Die Grünen erwägen eine parlamentarische Aufarbeitung der Pannen um das Sturmgewehr G36, mit dem die Bundeswehr ihre Soldaten ausrüstet. "Wir schließen einen Untersuchungsausschuss nicht aus", sagte die sicherheitspolitische Sprecherin der Grünen und Obfrau im Verteidigungsausschuss, Agnieszka Brugger, ZEIT ONLINE. "Das hängt sehr stark vom weiteren Umgang der Verteidigungsministerin mit dem Parlament ab." Ursula von der Leyen müsse den von ihr in Auftrag gegebenen Untersuchungsbericht zu den Schwächen des G36 den Abgeordneten "zügig zugänglich machen". Nachdem die Probleme "mehrere Jahre schöngeredet und vertuscht worden sind, muss diese Kultur der Ignoranz und Intransparenz endlich beendet werden".  
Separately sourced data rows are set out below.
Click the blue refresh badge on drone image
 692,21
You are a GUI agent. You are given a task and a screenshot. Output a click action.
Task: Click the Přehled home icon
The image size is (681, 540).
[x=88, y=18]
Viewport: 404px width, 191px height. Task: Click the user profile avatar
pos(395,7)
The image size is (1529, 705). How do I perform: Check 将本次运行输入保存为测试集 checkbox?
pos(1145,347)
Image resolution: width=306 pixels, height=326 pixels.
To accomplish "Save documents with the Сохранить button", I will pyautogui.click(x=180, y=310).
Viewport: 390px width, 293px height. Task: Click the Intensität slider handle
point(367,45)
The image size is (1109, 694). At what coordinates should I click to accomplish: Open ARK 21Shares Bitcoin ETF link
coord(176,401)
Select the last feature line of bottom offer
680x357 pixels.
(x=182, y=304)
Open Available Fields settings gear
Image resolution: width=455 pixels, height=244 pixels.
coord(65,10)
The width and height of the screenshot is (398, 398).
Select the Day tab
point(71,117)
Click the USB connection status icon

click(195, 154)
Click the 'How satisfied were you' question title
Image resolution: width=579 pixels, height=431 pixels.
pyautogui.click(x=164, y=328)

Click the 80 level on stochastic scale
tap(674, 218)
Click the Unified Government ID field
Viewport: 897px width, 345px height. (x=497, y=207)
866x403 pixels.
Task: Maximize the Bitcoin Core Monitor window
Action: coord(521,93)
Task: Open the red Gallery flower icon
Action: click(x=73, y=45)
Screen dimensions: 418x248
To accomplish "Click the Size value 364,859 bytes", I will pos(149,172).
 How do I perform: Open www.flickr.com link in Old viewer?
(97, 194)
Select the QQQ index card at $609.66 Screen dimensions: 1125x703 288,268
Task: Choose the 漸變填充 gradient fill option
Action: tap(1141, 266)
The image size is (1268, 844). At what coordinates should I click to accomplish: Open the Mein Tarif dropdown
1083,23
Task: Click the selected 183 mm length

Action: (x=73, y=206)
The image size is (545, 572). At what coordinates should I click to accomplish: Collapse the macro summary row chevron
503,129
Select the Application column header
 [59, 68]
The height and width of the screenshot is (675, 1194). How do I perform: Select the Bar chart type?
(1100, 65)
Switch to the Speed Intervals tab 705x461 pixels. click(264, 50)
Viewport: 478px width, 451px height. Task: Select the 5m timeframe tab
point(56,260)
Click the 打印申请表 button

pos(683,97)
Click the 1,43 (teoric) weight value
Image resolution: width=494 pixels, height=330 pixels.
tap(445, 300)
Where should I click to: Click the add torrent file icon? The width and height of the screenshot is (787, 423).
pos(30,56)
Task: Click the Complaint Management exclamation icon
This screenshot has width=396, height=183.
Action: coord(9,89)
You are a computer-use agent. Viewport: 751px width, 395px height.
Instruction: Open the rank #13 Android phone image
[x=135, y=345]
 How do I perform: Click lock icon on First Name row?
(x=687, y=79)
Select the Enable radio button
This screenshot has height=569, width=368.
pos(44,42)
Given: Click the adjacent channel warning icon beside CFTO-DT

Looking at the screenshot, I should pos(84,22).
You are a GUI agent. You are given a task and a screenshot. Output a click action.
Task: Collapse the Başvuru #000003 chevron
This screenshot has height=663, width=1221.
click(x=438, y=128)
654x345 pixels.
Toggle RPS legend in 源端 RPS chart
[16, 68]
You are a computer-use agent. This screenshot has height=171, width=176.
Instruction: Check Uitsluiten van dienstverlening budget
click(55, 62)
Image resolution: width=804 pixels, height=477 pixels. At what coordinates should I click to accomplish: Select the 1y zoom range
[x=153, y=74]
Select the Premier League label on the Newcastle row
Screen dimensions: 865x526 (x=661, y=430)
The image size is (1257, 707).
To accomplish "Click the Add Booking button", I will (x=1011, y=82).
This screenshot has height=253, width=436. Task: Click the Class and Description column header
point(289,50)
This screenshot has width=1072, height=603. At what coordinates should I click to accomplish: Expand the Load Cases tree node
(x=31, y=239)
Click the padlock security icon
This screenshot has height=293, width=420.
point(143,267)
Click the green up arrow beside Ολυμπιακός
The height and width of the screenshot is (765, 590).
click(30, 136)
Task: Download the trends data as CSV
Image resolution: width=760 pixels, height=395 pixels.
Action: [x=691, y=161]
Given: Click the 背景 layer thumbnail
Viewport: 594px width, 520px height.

Von der Leyen hatte im Frühsommer 2014 eine Expertenkommission mit Vertretern der Bundeswehr, des Bundesrechnungshofs und des Fraunhofer-Instituts eingesetzt, um Klarheit zu schaffen. Der Abschlussbericht steht zwar noch aus. Die bisher vorliegenden Bewertungen wiesen aber "in eine eindeutige Richtung", sagte von der Leyen. Dass die Verteidigungspolitiker des Bundestages den Bericht auch vollständig zu lesen bekommen, ist derzeit aber nicht sicher.

Linksparteichef Bernd Riexinger hatte zuvor gefordert, einen Untersuchungsausschuss im Bundestag einzusetzen. Erreichen können das die beiden Oppositionsfraktionen nur gemeinsam.    

Brugger begrüßte, dass von der Leyen eine Kommission jetzt untersuchen lassen will, warum die jahrelang bekannten Probleme der Schnellfeuerwaffe nicht behoben wurden. Leiten soll das Gremium der frühere Grünen-Verteidigungspolitiker Winfried Nachtwei. Brugger hält dies allein aber nicht für ausreichend. "Eine vom Ministerium eingerichtete Kommission kann keine parlamentarische Beratung ersetzen", sagte sie.

In den vergangenen Jahren sei mit der Beteuerung, mit dem G36 sei alles in Ordnung, viel Vertrauen zerstört worden, sagte Brugger – obwohl sich deutliche Hinweise auf Mängel gehäuft hätten. Auch in von der Leyens Amtszeit sei das Kleinreden von Problemen fortgesetzt worden. "Es muss umgehend eine klare Antwort her, wie und warum man so katastrophal mit dem gesamten Vorgang umgegangen ist, wer die Verantwortung dafür trägt und wie Ursula von der Leyen in Zukunft ähnliche Desaster verhindern will."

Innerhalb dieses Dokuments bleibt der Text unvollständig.